**QUOTED PASSAGE:**

::::::::::

Fentanyl is a synthetic opioid analgesic. Fentanyl is 50-100 times MORE POTENT than morphine. It is classified as a class II controlled substance. This means that every dose used in medical facilities, dispensed from pharmacies, administered in hospitals have to be accounted for. In the medical setting Fentanyl is used to treat patients with severe pain or to manage pain after surgery. It is also used in patients that have chronic pain who cannot tolerate other opioids (morphine or dilaudid). Illegal doses of Fentanyl usually come from Mexico.
In the medical setting, fentanyl can be prescribed as an injection, a topical patch worn for several days that release the drug slowly, as a lozenge, or as a dissolvable tablet or film. The street version of fentanyl can be found as a powder for injection, as a powder placed on blotter paper that can be placed in the mouth and absorbed through the mucous membranes (tongue or cheek), as tablets, or mixed with heroin.
As with any drug epidemic times, the drug user is looking for a "higher high" and a "cheaper fix". Way back in the 1980's when there was an overabundance of powdered cocaine and prices were dropping, drug dealers decided to convert their powdered cocaine into 'crack', a solid form that could be smoked, by mixing it with baking soda. Uproxx.com states that the drug can become incredibly addictive (which most of us know) and depending on the ratio of baking soda to powder cocaine, can stretch the original product very far. This allowed a lot more drug to be sold, but in smaller amounts. The product was cheap, initially more potent, and more people were able to buy and get high and it was 'profitable' for the drug dealer. This created the ultimate 'higher high and cheaper fix'.
Unfortunately, the communities hit the hardest by the "crack epidemic" of the late 1980's were America's poorest. Nancy Reagan's "Just Say NO" campaign started in 1996 came in a little late as the violence and arrests associated with this epidemic ripped apart communities. Then there was the discriminatory 100-to-1 decree for possession or trafficking of crack vs. trafficking of powder cocaine. Congress decided to make crack cocaine the only drug that carried a mandatory minimum sentence for possession, even for first-time offenders. Laws that were supposed to focus federal efforts on locking up drug kingpins swamped federal courts with small-time cases, many involving couriers and street-corner sellers. You had 'corner boys" going to jail for years while the kingpins of the organization were getting not much time in jail at all. A great example given in this article printed in the New York times helped break down the 100-to-1 rule. The federal law mandated a 10-year sentence for anyone caught with 50 grams of crack, which was about the weight of a candy bar. To get a comparable sentence, a dealer selling powdered cocaine would have to be caught with 5,000 grams, enough to fill a briefcase . I never thought of discrimination on a drug dealing level, but there it was. Anyway, that law stayed in place for almost 30 years until 2010 when the Fair Sentencing Act cut the disparity from 100:1 to 18:1.

::::::::::

[Collected data entries]
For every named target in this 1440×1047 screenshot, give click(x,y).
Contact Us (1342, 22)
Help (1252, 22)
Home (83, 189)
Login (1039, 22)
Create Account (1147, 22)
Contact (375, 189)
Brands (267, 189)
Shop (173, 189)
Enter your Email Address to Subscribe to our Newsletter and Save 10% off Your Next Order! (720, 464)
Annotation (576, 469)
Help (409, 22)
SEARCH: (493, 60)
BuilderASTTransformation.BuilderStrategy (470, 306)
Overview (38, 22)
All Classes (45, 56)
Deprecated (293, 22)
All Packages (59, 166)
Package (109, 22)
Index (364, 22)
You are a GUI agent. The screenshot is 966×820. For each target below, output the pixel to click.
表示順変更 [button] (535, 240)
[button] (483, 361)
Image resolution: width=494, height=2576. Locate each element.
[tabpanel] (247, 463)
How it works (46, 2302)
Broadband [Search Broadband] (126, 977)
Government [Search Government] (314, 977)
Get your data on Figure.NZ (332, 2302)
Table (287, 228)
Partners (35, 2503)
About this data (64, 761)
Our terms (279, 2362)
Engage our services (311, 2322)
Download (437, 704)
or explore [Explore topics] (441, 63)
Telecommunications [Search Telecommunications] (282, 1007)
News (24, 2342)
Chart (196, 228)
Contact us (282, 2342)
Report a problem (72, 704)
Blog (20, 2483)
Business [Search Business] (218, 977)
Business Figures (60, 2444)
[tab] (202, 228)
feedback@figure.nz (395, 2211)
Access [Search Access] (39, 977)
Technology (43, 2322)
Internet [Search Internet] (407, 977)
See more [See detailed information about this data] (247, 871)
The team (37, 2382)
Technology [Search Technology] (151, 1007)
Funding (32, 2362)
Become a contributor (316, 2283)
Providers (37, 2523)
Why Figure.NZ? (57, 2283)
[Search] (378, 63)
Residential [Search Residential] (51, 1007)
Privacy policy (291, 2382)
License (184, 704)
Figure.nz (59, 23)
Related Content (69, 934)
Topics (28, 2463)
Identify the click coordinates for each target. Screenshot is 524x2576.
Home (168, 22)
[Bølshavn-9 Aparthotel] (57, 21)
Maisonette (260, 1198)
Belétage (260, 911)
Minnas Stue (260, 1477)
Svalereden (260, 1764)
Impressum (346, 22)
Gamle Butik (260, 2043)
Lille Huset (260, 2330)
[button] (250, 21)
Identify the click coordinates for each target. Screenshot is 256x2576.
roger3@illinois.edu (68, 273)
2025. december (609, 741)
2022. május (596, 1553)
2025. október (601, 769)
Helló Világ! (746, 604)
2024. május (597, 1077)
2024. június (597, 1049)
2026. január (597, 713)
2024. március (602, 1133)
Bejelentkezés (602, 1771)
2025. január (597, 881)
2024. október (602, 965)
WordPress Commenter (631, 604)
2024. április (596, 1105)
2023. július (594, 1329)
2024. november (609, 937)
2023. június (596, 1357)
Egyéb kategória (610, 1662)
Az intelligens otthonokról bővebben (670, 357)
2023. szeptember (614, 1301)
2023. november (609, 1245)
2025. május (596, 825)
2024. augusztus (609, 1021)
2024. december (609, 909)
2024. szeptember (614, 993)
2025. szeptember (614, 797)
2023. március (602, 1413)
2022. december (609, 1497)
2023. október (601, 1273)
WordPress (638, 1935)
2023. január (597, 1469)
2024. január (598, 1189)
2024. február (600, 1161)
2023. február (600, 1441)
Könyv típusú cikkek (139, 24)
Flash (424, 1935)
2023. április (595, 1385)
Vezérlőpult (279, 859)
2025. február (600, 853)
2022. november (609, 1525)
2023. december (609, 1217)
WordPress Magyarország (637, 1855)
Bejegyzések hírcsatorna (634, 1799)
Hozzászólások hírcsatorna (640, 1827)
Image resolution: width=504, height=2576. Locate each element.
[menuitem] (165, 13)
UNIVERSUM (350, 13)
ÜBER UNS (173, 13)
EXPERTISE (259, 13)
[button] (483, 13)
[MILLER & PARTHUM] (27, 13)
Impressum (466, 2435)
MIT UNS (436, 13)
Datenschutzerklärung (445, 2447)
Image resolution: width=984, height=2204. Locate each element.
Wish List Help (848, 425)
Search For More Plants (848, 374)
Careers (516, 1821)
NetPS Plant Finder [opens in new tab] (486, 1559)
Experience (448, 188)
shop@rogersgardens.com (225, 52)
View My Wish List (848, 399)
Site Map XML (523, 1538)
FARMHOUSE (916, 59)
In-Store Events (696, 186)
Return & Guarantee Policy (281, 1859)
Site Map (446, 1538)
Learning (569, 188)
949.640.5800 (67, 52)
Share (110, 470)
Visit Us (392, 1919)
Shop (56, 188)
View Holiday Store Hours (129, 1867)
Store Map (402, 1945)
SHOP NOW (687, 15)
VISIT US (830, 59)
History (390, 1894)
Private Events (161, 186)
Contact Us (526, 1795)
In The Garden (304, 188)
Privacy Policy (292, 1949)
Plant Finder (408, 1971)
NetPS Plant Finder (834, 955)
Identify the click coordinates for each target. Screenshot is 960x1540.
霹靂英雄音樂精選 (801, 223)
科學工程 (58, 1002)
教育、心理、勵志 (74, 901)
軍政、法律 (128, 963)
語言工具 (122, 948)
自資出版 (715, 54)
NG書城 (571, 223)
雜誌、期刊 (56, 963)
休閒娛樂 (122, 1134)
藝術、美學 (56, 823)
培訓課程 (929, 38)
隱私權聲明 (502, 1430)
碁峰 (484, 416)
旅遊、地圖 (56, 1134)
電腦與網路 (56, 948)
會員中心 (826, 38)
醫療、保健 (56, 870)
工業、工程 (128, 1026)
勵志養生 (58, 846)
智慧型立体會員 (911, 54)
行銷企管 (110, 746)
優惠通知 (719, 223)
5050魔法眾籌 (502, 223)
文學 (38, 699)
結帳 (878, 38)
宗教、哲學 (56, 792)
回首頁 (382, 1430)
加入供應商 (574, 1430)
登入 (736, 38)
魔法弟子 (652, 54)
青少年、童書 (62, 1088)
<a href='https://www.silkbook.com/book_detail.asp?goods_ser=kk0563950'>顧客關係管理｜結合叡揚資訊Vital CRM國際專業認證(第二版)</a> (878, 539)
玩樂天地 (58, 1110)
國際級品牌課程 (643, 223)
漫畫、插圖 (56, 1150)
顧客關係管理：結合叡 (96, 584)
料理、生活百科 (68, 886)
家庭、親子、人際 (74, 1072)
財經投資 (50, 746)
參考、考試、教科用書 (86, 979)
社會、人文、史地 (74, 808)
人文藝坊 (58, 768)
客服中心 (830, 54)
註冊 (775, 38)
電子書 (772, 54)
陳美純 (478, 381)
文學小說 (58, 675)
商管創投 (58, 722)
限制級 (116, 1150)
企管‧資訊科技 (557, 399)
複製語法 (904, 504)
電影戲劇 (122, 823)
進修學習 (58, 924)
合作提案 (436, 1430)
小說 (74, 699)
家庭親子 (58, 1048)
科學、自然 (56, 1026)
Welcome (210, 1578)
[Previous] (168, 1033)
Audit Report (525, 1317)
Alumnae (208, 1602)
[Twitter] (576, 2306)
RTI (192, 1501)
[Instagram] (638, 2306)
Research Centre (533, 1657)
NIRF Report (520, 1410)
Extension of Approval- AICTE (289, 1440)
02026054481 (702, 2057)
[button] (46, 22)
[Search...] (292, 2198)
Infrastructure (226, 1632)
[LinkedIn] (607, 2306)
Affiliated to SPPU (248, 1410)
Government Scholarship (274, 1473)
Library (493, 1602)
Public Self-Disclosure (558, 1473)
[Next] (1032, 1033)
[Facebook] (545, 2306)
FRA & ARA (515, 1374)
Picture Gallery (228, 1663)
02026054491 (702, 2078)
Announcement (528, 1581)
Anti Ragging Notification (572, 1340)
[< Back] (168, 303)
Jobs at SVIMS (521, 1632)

::::::::::

**QUESTIONS:**
#1 In the fentanyl article, to what ratio did the Fair Sentencing Act cut the sentencing disparity?
#2 Repeat the part of the fentanyl article between "As with any" and "and cheaper fix'.", inclusive.
Use only the fentanyl article for your answers.

**RESULTS BY TASK:**
#1 It cut the disparity from 100:1 to 18:1.

#2
As with any drug epidemic times, the drug user is looking for a "higher high" and a "cheaper fix". Way back in the 1980's when there was an overabundance of powdered cocaine and prices were dropping, drug dealers decided to convert their powdered cocaine into 'crack', a solid form that could be smoked, by mixing it with baking soda. Uproxx.com states that the drug can become incredibly addictive (which most of us know) and depending on the ratio of baking soda to powder cocaine, can stretch the original product very far. This allowed a lot more drug to be sold, but in smaller amounts. The product was cheap, initially more potent, and more people were able to buy and get high and it was 'profitable' for the drug dealer. This created the ultimate 'higher high and cheaper fix'.